I’m reminded of Brother Merrill, who was in my congregation growing up. He was always the choir director. His wife was the pianist. He had a grand voice, filled with vibrato—even when not singing. He would happily correct others’ grammar, encourage people to speak up clearly, and always, always to enunciate—he played the role of choir director in every facet of everyone’s lives. (And by the way, we all loved it. He was charming and kind and all of his corrections came with a good dose of love and affection.)
I remember one day my father asked him why he’d chosen his career—he was a cancer surgeon. His answer has stayed with me: “I wanted to do two things: sing and farm. I could be a singer or a farmer, or I could be a surgeon and do both.”
Going for profit feels icky—and it should. You should be obsessed with something higher and nobler than base materialism. And yet, profit is a signal that the activity is one that people value! They are willing to pay you for it, after all. And this is the great secret of capitalism: that you can only make money repeatedly and consistently if you have found ways to give people things that they need and want—you will only get ahead by helping others. If you want to get ahead—really get ahead—you need to think about others first.
He who seeketh his life shall lose it, indeed.
I love The Art of Manliness podcast, and this episode was particularly interesting to me. It helped me make a few connections that I hadn’t before about purpose and meaning.
Specifically, I’ve always worried about the “find fulfillment” mantra of our age. It’s fundamentally selfish, and more directly, how does one go about finding fulfillment? Even if it’s not selfish, doe sit work?
Not according to the protagonist of the New Testament. He who seeketh his life shall lose it. And he who loseth his life for my sake and the gospel’s, shall find it.
This is a profound, even eternal law.
I’m not writing an advice column, and if I were, I hope some editor would be kinder than to title it “on the virtues of selling out.” Perhaps I’d go with something like “on the virtue of growing up.”

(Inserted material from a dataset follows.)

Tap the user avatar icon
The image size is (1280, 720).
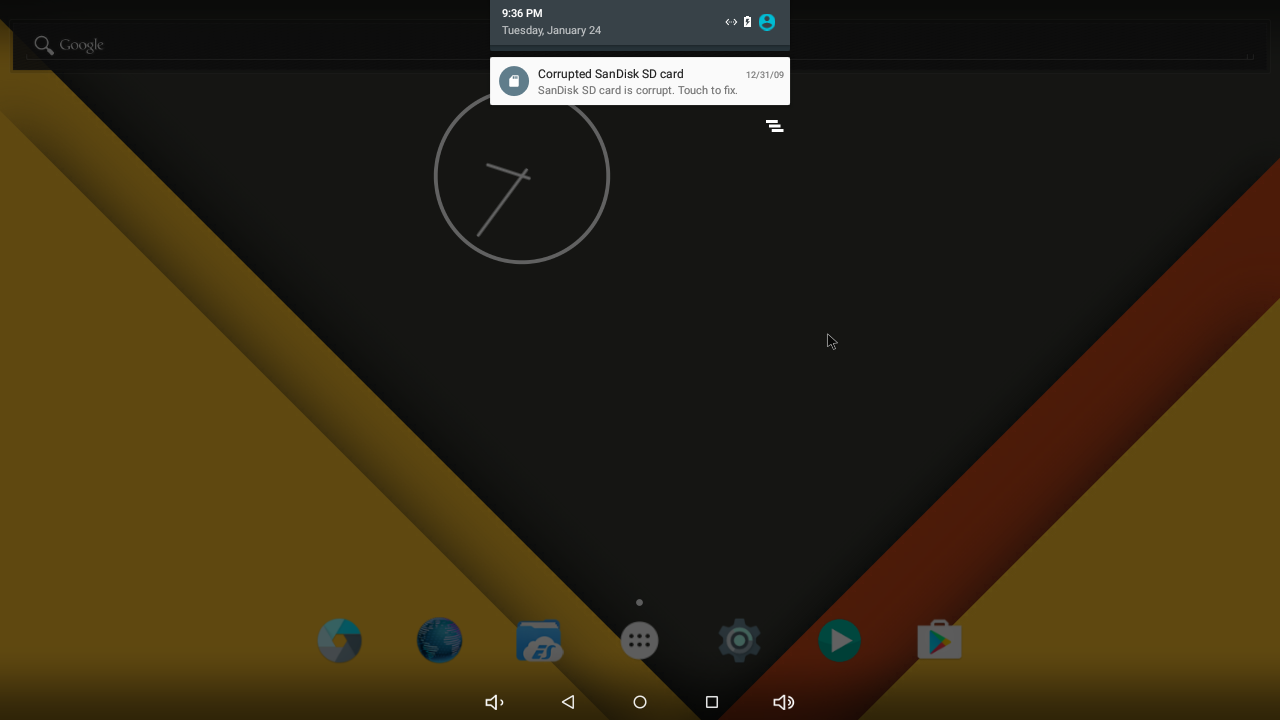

My kids want to sell bread because they don’t make it—I do. It’s cost-free. It’s fun to make. They also don’t understand prices.
But let’s skip all that. The real issue here is that looking for your purpose is inevitably the worst way to find it.
I gave some advice to that young student who came by. Make a list of the things that make you feel alive—that fill a deep hunger within you. It’s not wrong, it’s just incomplete.
Make that list—then make another: a list of what the world needs.
Find what checks both boxes.
According to the podcast, Nietzche said that you should think of the four most important moments of your life and try to draw a line between them to find “the fundamental law of who you are.” Brooks says, again in the podcast, that the best way to find purpose is to lose yourself—to stop asking “what do I want from life?” but rather, “what does life demand of me?”
I do not see people today who have too little—rather, they have too much. We are cursed by abundance. We have too much food and too much stimulation and too many people to ask on dates and too many choices of what to binge-watch. We could seek more, every day, from today to the last day of our fat, happy, rich lives, but we would simply be fatter, happier, richer, and somehow emptier.
The rich life—not merely the happy life, but the real, rich, textured, meaningful life—is one of subtraction as much as addition, in a Buddhist kind of way. It is one focused on sacrifice and minimalism and answering important questions—finding a quest, and devoting yourself to it.
So if you want to know what I think you should study, find what you love. Write it down. Then realize that it isn’t about you. That’s the first lesson.
It’s about doing some good in the world, and making the world better for your having been here.
And ironically, if you pursue helping others, you will be richly rewarded for it.